Archives

Homemade Cabbage Collars, Dandelions And Sad News About A Hedgehog

I thought I’d start by showing you one of the pots in my garden at home.  My pots are giving a good display of spring bulbs.  I planted the bulbs in layers last autumn and the daffodills flowered first and now it’s the turn of the Tulips and Muscari (better known as the Grape hyacinth).

SAM_6341

The bulbs were courtesy of ‘Spalding Bulbs’ as I joined their bloggers club.  So thank you ‘Spalding bulbs’, your bulbs have so far been beautiful.

.

I also thought I would show you my dahlia plants that I grew from seed.  It really is easy to grow dahlias from seed and you get flowers from the plants in their first year.  I find it easier to grow the plants from seed each year, as it’s cheaper than buying tubers and saves all the hassle of storing the tubers over winter (especially as all my room for storing things is taken up by vegetables).

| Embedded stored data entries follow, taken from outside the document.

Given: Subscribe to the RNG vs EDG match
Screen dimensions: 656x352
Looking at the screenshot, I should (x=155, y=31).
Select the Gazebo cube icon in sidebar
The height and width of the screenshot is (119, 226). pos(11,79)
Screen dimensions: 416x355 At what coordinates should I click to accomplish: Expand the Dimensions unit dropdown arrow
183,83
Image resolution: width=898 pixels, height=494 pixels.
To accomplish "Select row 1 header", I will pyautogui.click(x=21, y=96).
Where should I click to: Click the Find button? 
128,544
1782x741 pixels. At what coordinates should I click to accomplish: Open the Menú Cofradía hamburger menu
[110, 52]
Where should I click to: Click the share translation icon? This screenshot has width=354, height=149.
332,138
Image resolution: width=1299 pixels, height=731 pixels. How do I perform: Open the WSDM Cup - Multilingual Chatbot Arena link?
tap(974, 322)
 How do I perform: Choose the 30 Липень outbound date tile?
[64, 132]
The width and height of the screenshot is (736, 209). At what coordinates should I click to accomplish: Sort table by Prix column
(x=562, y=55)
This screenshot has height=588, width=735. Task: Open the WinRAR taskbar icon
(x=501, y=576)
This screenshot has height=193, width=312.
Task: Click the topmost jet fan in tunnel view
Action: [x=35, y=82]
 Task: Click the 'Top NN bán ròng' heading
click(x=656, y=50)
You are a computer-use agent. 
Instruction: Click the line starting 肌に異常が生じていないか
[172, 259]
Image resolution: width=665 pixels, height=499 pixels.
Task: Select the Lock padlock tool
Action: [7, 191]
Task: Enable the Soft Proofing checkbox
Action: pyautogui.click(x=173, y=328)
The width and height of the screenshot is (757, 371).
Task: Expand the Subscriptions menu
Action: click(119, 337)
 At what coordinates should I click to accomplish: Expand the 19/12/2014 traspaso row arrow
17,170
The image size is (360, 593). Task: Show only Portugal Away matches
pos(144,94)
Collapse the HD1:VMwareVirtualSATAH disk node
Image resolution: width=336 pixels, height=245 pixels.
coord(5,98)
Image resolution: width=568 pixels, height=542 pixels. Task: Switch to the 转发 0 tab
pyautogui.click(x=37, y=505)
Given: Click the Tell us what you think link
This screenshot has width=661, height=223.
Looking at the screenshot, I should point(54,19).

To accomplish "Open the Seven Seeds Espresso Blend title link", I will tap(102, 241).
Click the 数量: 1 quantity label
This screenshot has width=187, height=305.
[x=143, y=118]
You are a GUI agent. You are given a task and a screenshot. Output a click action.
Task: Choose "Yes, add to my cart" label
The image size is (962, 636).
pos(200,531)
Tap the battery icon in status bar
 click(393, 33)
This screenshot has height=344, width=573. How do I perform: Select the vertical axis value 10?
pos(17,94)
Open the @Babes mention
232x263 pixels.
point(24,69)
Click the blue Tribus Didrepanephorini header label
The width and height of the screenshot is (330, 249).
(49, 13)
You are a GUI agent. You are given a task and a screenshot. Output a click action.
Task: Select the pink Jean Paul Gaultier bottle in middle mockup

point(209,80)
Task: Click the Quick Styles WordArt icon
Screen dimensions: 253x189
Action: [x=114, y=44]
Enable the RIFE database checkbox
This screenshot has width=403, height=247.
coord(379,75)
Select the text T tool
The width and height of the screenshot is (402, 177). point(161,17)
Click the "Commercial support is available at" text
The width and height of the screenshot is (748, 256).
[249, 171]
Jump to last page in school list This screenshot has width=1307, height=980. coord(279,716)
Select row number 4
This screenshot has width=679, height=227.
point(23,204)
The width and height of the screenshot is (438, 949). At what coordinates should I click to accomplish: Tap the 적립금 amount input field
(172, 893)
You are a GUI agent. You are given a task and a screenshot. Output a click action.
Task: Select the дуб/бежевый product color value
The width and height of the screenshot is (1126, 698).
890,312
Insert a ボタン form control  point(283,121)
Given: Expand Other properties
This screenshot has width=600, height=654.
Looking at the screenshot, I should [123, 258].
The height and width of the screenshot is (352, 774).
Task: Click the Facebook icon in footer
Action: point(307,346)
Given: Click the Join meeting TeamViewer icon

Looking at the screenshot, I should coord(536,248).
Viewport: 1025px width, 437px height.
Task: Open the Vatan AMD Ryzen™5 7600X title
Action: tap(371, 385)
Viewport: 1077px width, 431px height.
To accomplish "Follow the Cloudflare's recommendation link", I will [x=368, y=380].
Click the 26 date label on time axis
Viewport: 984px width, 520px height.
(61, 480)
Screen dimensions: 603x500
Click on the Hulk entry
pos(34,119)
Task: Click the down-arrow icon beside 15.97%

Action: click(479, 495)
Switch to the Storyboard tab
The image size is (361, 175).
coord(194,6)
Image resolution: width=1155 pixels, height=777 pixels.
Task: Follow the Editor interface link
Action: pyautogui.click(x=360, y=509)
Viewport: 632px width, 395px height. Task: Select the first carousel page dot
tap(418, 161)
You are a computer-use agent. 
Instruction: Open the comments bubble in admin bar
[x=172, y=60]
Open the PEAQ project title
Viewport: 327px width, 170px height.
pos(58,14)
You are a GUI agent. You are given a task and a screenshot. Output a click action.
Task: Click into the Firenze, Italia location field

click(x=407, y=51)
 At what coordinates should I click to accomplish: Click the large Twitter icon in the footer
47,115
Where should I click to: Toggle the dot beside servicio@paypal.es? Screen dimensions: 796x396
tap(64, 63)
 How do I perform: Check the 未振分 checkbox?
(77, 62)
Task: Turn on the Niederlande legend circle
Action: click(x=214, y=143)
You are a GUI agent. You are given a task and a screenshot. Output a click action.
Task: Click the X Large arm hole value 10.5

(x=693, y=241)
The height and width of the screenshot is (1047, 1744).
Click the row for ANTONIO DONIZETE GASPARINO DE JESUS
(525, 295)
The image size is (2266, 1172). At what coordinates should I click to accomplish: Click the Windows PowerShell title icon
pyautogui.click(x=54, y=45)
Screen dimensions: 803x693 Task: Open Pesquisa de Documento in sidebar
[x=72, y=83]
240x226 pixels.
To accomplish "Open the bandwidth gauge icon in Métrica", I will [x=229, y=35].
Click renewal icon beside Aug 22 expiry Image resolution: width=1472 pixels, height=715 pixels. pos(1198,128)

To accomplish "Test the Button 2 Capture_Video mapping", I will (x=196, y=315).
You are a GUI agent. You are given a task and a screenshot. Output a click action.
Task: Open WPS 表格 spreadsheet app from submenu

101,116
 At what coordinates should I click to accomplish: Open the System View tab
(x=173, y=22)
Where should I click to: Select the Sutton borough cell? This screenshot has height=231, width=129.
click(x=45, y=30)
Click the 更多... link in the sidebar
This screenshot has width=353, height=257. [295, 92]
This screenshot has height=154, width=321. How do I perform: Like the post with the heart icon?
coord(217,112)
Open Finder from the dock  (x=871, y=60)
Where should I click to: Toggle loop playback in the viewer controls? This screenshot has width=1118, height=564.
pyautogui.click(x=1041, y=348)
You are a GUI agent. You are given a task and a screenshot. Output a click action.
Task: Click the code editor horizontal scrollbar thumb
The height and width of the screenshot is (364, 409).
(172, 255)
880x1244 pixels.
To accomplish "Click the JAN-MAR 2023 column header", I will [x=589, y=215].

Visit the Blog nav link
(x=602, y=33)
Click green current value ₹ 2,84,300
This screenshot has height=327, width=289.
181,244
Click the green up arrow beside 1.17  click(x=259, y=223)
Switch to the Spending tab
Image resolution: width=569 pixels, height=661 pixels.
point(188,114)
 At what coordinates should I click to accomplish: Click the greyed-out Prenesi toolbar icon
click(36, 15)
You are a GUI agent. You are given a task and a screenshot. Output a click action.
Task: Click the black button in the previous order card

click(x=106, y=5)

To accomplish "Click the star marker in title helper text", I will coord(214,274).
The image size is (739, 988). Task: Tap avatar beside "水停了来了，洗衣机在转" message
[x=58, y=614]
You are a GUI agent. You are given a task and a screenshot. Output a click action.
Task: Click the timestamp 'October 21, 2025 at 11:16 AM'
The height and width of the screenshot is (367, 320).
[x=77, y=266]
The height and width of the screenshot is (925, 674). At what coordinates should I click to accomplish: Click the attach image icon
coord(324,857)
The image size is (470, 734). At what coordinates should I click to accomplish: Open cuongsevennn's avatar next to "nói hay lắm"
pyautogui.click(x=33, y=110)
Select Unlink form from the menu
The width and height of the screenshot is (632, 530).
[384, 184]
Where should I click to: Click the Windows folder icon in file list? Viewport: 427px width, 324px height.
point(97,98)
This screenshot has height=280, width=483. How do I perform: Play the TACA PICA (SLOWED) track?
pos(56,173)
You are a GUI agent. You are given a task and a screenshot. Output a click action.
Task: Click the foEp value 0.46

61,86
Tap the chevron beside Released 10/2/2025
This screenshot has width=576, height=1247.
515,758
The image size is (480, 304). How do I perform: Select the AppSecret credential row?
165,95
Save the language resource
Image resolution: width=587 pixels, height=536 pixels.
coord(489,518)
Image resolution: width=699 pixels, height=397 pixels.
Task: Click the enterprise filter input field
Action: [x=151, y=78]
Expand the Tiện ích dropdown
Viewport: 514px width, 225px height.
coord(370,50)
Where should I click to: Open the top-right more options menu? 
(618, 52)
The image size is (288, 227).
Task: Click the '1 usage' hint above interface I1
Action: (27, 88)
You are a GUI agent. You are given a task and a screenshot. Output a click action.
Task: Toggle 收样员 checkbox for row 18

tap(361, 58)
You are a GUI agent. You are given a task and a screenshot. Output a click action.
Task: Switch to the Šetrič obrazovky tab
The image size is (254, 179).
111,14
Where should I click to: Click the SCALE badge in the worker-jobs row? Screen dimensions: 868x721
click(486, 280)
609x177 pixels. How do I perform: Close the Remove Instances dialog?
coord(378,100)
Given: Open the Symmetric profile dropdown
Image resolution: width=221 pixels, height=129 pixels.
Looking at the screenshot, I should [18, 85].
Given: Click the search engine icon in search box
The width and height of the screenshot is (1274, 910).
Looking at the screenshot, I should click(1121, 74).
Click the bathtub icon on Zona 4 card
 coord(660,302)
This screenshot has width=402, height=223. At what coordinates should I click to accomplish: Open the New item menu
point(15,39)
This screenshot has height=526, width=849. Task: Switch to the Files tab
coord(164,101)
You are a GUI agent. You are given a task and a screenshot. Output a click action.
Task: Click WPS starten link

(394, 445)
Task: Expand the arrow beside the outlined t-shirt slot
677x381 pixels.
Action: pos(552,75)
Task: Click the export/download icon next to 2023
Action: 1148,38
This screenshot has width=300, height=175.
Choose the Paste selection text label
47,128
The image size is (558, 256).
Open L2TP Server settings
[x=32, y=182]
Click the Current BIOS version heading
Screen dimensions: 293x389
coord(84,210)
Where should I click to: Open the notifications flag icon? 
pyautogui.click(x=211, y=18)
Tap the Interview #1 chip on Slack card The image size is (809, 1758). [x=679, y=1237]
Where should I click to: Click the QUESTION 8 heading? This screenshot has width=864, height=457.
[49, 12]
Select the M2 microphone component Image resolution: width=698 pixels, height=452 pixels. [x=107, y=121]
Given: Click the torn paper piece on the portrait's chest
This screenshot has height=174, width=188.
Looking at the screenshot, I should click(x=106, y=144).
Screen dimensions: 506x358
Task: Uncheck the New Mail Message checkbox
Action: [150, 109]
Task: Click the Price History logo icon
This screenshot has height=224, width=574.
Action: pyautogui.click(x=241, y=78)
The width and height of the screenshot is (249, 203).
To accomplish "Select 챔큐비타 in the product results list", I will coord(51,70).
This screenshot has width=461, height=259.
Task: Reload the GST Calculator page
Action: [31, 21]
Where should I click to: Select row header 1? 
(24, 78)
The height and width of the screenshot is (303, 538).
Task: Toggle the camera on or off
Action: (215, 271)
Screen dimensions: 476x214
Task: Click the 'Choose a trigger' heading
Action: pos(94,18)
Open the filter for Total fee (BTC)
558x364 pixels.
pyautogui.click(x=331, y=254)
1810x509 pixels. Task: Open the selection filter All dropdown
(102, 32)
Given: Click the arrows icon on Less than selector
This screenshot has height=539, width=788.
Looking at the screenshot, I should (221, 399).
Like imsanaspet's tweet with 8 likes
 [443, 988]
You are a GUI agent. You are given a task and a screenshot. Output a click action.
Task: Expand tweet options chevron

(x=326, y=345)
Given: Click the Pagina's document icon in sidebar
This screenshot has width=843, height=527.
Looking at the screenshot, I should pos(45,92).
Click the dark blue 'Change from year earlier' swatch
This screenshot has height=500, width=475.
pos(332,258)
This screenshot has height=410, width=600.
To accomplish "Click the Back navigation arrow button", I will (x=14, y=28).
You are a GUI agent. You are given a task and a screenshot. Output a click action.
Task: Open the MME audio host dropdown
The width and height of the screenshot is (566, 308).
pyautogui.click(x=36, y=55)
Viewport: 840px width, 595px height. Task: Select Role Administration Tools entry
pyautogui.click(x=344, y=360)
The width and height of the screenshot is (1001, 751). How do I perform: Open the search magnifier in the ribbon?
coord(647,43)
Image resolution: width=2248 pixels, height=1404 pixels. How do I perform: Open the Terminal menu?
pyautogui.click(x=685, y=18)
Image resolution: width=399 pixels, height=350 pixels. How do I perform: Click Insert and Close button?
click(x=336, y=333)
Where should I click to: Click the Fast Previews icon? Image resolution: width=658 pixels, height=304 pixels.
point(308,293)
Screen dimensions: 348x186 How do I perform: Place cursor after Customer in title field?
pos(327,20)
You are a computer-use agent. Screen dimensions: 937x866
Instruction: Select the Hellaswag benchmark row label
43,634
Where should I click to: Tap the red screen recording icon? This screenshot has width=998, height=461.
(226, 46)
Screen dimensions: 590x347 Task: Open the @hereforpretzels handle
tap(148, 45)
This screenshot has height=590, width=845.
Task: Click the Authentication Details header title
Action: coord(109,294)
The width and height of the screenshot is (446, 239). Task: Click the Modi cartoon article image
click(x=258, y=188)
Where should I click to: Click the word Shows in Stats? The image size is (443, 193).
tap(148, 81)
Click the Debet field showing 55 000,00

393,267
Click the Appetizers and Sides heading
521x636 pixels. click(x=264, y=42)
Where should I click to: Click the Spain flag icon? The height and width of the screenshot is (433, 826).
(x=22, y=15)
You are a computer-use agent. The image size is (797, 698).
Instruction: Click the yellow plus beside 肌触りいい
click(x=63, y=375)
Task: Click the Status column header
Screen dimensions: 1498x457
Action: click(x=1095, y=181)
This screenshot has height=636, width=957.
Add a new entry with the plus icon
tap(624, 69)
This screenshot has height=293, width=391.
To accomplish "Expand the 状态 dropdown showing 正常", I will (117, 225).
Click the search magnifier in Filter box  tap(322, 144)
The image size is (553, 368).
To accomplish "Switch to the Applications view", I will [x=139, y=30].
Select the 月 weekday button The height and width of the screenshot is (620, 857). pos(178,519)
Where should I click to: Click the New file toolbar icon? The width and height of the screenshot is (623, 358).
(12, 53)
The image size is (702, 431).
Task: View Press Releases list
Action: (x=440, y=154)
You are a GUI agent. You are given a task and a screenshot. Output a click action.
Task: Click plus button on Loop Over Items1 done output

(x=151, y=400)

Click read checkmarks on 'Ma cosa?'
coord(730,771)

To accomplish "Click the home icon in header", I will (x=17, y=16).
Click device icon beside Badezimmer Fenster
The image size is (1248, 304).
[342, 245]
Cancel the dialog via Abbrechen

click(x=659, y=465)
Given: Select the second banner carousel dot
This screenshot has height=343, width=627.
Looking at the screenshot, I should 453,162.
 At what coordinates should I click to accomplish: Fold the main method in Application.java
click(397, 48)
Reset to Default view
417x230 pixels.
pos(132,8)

I sowed my seeds on the 7th March and when they germinated I transplanted the seedlings into small newspaper pots.  This week, as they were out-growing their original pots, I potted them on into slightly bigger pots:

SAM_6327

These dahlia’s are ‘doubles’, which I wouldn’t normally buy as the bees can’t get to the pollen, but my dad kindly passed the seeds onto me, so I thought I would use them, I’m looking forward to seeing them flower.

SAM_6349

.

At the allotment this week, my apple tree is beautiful with all it’s blossom:

SAM_6342

.

This week at my allotment site, I have noticed that there are thousands and thousands of dandelions.

Dandelions are amazing plants.  Did you know that a flower can actually fertilize itself and seeds can often be carried for up to five miles and a flower head can produce up to 400 seeds, but the average is 180. A plant may have a total of 2,000 to 12,000 seeds.

It’s not all bad either, no less than 93 different kinds of insects use Dandelion pollen.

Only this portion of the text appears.